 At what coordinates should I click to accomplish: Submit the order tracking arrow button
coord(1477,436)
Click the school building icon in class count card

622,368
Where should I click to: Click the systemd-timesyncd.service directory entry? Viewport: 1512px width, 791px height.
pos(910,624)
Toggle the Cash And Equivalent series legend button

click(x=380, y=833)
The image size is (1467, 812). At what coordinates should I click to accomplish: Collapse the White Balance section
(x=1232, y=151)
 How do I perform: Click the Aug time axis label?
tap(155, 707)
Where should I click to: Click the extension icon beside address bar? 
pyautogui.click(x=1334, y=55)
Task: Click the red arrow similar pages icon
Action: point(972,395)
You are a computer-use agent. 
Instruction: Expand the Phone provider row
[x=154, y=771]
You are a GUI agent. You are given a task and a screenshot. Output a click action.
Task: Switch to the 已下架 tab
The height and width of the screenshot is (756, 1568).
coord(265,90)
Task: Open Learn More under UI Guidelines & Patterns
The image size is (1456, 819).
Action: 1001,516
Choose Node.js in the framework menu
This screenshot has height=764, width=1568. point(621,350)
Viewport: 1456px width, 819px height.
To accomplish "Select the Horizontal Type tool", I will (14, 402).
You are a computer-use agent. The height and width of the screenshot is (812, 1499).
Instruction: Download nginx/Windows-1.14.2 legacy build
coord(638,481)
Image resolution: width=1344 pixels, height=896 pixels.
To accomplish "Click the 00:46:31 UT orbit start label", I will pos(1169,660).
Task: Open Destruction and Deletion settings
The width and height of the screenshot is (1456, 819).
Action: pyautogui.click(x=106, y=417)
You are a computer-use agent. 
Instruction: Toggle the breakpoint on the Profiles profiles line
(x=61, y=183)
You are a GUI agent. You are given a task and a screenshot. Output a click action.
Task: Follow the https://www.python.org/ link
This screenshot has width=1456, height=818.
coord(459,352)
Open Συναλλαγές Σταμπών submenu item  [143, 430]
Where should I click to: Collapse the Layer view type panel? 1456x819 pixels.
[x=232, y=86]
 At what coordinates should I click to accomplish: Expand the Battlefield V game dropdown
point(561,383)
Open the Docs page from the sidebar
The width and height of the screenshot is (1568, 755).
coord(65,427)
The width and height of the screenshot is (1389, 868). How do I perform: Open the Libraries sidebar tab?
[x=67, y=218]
★ ★ ★
In the data above, find the line with "The image size is (1456, 819)." and the line with "You are a computer-use agent. The". Retype both, plus every line between them, exactly.

WRITTEN RESPONSE —
The image size is (1456, 819).
Action: 1001,516
Choose Node.js in the framework menu
This screenshot has height=764, width=1568. point(621,350)
Viewport: 1456px width, 819px height.
To accomplish "Select the Horizontal Type tool", I will (14, 402).
You are a computer-use agent. The height and width of the screenshot is (812, 1499).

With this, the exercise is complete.